President Donald Trump was temporarily blocked on Monday night from denying asylum to immigrants crossing over America's southern border between ports of entry.
Judge Jon S. Tigar of the US District Court for the Northern District of California, a federal judge based in San Francisco, wrote in his decision that Trump did not have the constitutional authority to implement his Nov. 9 ban on granting asylum to immigrants who enter the United States outside of a legal checkpoint, according to CNN. As Tigar explained in his order, the president was attempting to circumvent the will of Congress in a way simply not permitted by America's system of government.
"Whatever the scope of the President's authority, he may not rewrite the immigration laws to impose a condition that Congress has expressly forbidden," Tigar wrote.
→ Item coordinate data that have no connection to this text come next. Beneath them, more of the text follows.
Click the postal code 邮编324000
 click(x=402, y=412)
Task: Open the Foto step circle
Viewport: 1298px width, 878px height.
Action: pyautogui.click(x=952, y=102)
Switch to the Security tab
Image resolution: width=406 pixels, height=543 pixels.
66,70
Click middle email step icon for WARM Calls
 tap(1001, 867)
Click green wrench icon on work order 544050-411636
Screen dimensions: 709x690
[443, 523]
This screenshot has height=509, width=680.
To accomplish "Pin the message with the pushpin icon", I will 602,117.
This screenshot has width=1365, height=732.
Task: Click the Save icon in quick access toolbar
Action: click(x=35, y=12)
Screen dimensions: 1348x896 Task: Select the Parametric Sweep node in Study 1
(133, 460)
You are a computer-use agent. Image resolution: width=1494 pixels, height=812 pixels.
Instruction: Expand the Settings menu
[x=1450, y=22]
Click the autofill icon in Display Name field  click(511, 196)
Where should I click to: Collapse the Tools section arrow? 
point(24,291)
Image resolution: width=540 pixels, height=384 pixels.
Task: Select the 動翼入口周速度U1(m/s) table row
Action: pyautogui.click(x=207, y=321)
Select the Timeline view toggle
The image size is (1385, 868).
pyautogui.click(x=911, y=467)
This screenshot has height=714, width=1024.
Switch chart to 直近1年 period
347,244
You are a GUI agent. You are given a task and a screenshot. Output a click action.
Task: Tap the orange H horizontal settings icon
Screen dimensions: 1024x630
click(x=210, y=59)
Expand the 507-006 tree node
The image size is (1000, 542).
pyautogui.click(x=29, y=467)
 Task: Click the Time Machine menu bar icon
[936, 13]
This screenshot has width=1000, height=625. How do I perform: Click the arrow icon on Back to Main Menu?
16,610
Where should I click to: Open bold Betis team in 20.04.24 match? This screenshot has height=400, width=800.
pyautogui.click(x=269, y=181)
He also argued that Trump's order could lead to "increased risk of violence and other harms at the border" if it was implemented.
"Our asylum system is broken, and it is being abused by tens of thousands of meritless claims every year. ... It is absurd that a set of advocacy groups can be found to have standing to sue to stop the entire federal government from acting so that illegal aliens can receive a government benefit to which they are not entitled," declared two administration spokespeople, Katie Waldeman of the Department of Homeland Security and Steven Stafford of the Department of Justice, in a statement responding to Tigar's decision.
As a result of Tigar's order, Trump's ban on asylum seekers will remain suspended until at least Dec. 19, according to The Washington Post. It is unclear how this will impact the fate of the thousands of migrants attempting to cross a legal entry point at San Ysidro, many of whom came from a migrant caravan that Trump denounced as including "criminals and unknown Middle Easterners." In order to prevent undocumented immigrants from entering the country, the Trump administration vowed on Tuesday to continue pressing the matter legally. Because the Supreme Court contains 5 Republican-appointed justices and 4 Democrat-appointed justices, the Trump administration could be hoping that America's most powerful bench will overturn Tigar's decision, much as it upheld a revised version of Trump's travel ban against specific Muslim countries in June.
"The United States has a long and proud history of offering protection to aliens who are fleeing persecution and torture and who qualify under the standards articulated in our immigration laws, including through our asylum system and the Refugee Admissions Program," Trump explained in his proclamation last month announcing the asylum ban. "But our system is being overwhelmed by migration through our southern border. Crossing the border to avoid detection and then, if apprehended, claiming a fear of persecution is in too many instances an avenue to near-automatic release into the interior of the United States. Once released, such aliens are very difficult to remove. An additional influx of large groups of aliens arriving at once through the southern border would add tremendous strain to an already taxed system, especially if they avoid orderly processing by unlawfully crossing the southern border."